Four Things Your Kids Should Be Doing With Their Money
By Ric Edelman
Financial habits form early. Children learn by observing your behavior and then through their own experiences.
That’s why it’s important to make sure your children are treating money the right way. From allowances and birthday money to cash they earn babysitting or mowing lawns, here are four things your children should be doing with their money to help set them on a path to a lifetime of fiscal responsibility.
#1 Withhold some for taxes.
Children need to be taught from a very early age that they don’t get to keep everything they earn. Just as the government takes a third of your money in taxes, you should withhold one-third of your child’s allowance, birthday money or babysitting earnings. Call it a tax, and without the child knowing it, put that money into a savings or investment account.
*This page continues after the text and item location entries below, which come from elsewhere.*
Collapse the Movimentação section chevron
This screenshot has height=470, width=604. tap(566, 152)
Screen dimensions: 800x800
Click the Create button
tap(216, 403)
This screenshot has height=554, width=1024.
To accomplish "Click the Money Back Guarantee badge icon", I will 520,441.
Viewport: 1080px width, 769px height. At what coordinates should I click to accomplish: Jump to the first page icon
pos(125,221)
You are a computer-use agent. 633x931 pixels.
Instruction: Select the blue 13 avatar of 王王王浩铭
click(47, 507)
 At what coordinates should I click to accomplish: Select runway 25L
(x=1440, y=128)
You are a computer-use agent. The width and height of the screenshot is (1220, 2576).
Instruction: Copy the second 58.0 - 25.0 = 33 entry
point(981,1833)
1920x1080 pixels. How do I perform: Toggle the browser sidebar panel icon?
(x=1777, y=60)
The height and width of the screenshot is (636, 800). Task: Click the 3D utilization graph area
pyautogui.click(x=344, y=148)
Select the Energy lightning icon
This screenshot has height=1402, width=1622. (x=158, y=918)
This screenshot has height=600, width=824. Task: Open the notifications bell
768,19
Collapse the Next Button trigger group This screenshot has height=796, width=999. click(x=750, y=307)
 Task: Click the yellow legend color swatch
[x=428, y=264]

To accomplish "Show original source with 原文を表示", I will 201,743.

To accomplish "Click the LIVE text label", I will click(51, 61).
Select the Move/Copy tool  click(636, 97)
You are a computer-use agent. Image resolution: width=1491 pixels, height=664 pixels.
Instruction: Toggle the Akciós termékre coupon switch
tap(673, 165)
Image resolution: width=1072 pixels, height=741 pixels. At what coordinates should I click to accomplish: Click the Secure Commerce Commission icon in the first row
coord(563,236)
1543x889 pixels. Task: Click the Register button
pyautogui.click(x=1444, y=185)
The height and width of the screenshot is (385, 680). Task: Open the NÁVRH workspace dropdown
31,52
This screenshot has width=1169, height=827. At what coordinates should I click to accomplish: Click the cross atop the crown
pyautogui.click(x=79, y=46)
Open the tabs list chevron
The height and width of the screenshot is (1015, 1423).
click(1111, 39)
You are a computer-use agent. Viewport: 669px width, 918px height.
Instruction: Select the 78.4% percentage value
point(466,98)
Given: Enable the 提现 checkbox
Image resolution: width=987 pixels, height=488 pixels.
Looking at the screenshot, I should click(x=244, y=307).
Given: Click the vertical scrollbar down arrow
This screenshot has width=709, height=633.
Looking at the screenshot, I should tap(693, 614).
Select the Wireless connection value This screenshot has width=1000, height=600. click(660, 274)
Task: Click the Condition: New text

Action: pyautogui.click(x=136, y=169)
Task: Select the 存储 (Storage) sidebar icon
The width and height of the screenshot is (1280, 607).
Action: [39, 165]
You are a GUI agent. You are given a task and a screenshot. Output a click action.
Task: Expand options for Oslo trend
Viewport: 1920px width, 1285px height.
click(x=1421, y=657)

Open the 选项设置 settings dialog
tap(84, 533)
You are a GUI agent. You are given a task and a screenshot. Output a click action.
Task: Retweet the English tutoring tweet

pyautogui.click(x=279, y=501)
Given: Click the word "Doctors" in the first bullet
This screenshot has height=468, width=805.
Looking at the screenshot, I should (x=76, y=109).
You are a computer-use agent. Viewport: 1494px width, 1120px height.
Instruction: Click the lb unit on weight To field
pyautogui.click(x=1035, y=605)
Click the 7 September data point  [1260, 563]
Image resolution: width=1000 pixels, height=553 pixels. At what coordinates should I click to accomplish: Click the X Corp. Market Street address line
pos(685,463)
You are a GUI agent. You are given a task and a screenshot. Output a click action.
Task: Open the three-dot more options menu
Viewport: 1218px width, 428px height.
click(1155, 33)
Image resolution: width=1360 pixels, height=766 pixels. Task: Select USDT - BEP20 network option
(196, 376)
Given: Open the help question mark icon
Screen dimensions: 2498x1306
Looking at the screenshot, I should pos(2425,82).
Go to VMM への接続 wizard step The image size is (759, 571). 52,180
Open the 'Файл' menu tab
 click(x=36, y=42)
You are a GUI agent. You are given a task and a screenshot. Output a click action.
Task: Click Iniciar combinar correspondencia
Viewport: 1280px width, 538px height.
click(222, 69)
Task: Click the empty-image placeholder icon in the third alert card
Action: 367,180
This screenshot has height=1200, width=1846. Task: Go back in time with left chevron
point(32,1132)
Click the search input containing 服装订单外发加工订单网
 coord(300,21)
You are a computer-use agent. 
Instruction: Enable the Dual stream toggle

Then, when your child is ready to buy a car or go to college, hand over the account. Not only will your child think you’re a wonderful person, they’ll learn the value of delayed gratification and long-term investing.
#2 Let the child spend some.
The benefit of having money is the joy of spending it. Allow your child to buy candy or a small toy and let him or her learn the enjoyment that money can bring immediately.
#3 Save some for a long-term goal.
To help show the benefit of delayed gratification, have your child put some money away for a big goal. It can be a bike, an iPod or a video game, or even a car or college. The important thing is that the child be trained to save long-term for big goals.
#4. Give some to charity.
Children need to be taught the opportunity that comes with having money also contains the responsibility and obligation to serve those who are less fortunate. For every dollar your child receives, decide on a portion that will go to philanthropy. The amount should be consistent and material to reflect true sacrifice and service. Let the child decide who receives the money, whether it’s a church, a charity or a friend in need.
Children need to be taught what money is really all about — taxes, immediate gratification, delayed gratification and philanthropy.
By teaching your kids these facts, you can help them form positive habits that will last their entire lives.